Jesus said before his crucifixion that he would draw all people to himself, we have a part to play in being magnets for Christ.  On Pentecost, Peter and the disciples were speaking to a crowd of numerous nationalities and cultures inviting these strangers into God’s kingdom.  Peter proclaimed, “Everyone who calls on the name of the Lord…will be saved.”  We have a part to play in that promise, for its intended for everyone in Bunker Hill.  St. Paul states God’s long term purpose is that everyone worship at the name of Jesus and every tongue acclaim, “Jesus Christ is Lord, to the glory of God the Father.”

But Israel has not been bringing glory to God.
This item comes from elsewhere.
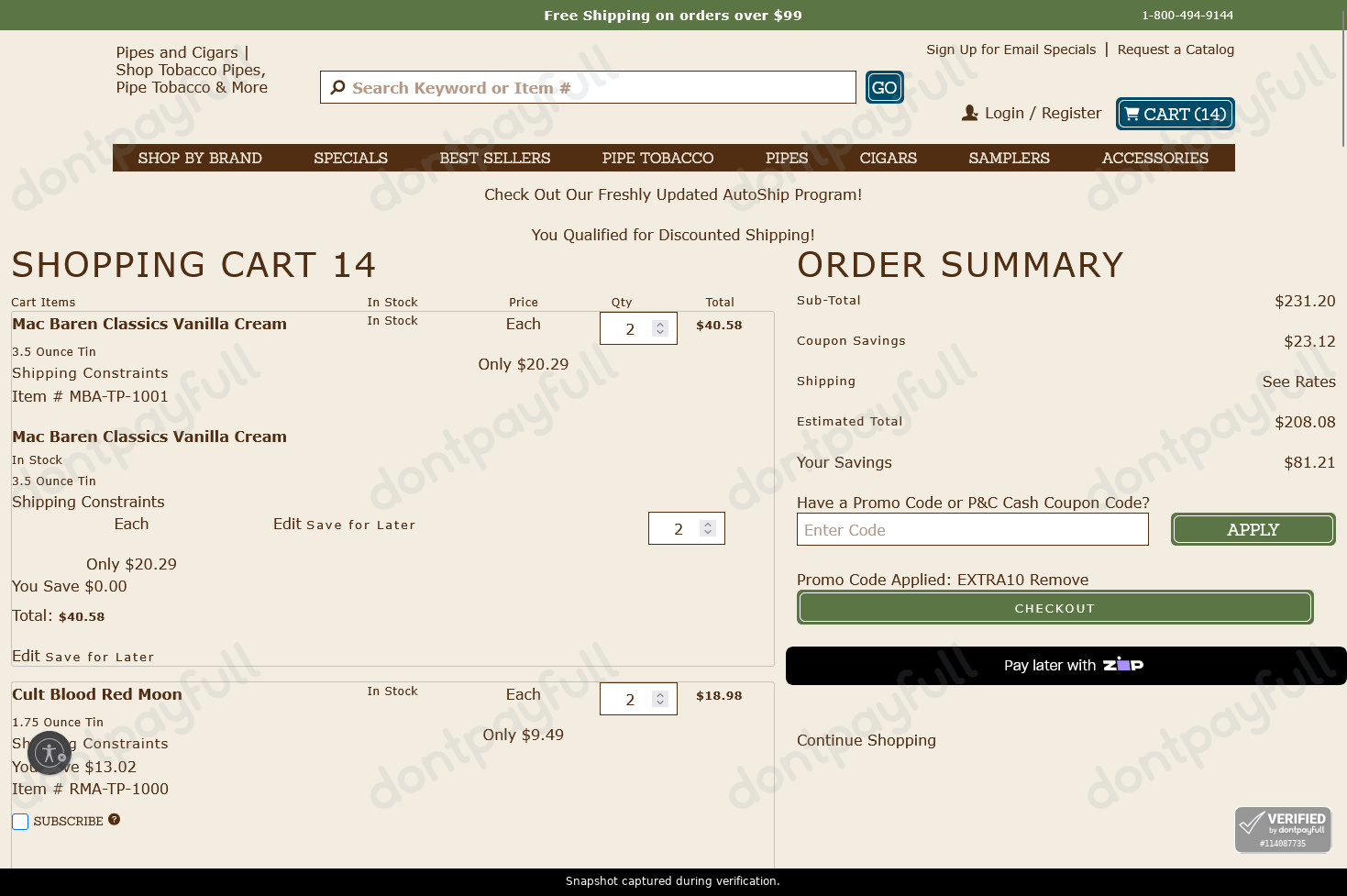
Task: Click the Pay later with Zip banner
Action: (x=1065, y=666)
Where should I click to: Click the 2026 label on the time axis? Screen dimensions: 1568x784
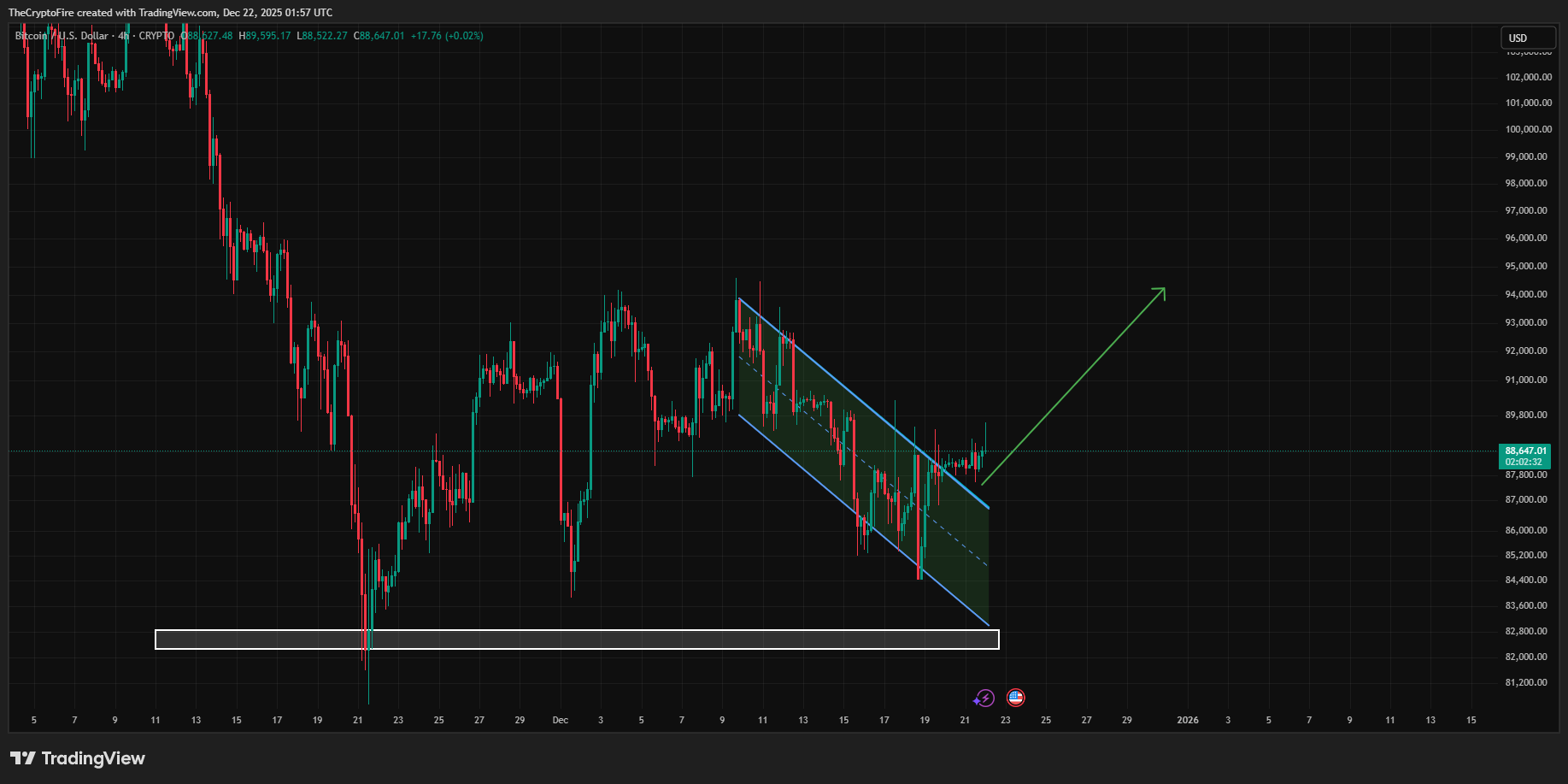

God, is about to throw Israel back into pile of clay from which it came. However, if they turn from their ways and turn back to God’s ways, God will change his mind and will rather build them up and plant them. If they repent, God will relent.   But in the end Israel said, “There’s no longer any hope.  We will stick to our own plans and each of us follow the promptings of his wicked and stubborn heart.”  Is that it?  Is God finished with us?  Is this where it ends?  Like broken pottery thrown out with all the other broken pieces?

I’ll let Martin Chemnitz, an early Lutheran leader after the time of Luther, answer, “But soon (God) turned and picked up that clay and ‘made it into another vessel as seemed good to him.’”  No, the word of the Lord which came to Jeremiah in the Potter’s house was not the last word from the Lord.  Jerusalem and the temple will be destroyed and the people will go down to defeat and taken into exile.  But this word also came to Jeremiah, “The days are coming when I will make a new covenant.  I will put my word within them and I will write it on their hearts…For I will forgive their iniquity and I will remember their sin no more.”  Since we can’t mend our misshapen selves, God will do it.  And he did, through Jesus Christ, his son our Savior.  Paul wrote to the Corinthians, “We have this treasure in jars of clay.  That’s us, we are jars of clay.  We are the newly created pottery work of God containing the gospel of the light of Christ.  We are lamps in the world to chase away the darkness.  Furthermore, God the Potter has created us in Christ for good works, which God prepared a long time ago that we might live in them.  Thus once more this week we have an assignment.  Be lamps filled with the fuel of gospel to let the light of Christ shine.  Be alert for the opportunity to do the good works which God will set in our path.  Like pottery, we are made for everyday use.  “Have thine own way Lord, You are potter we are the clay.”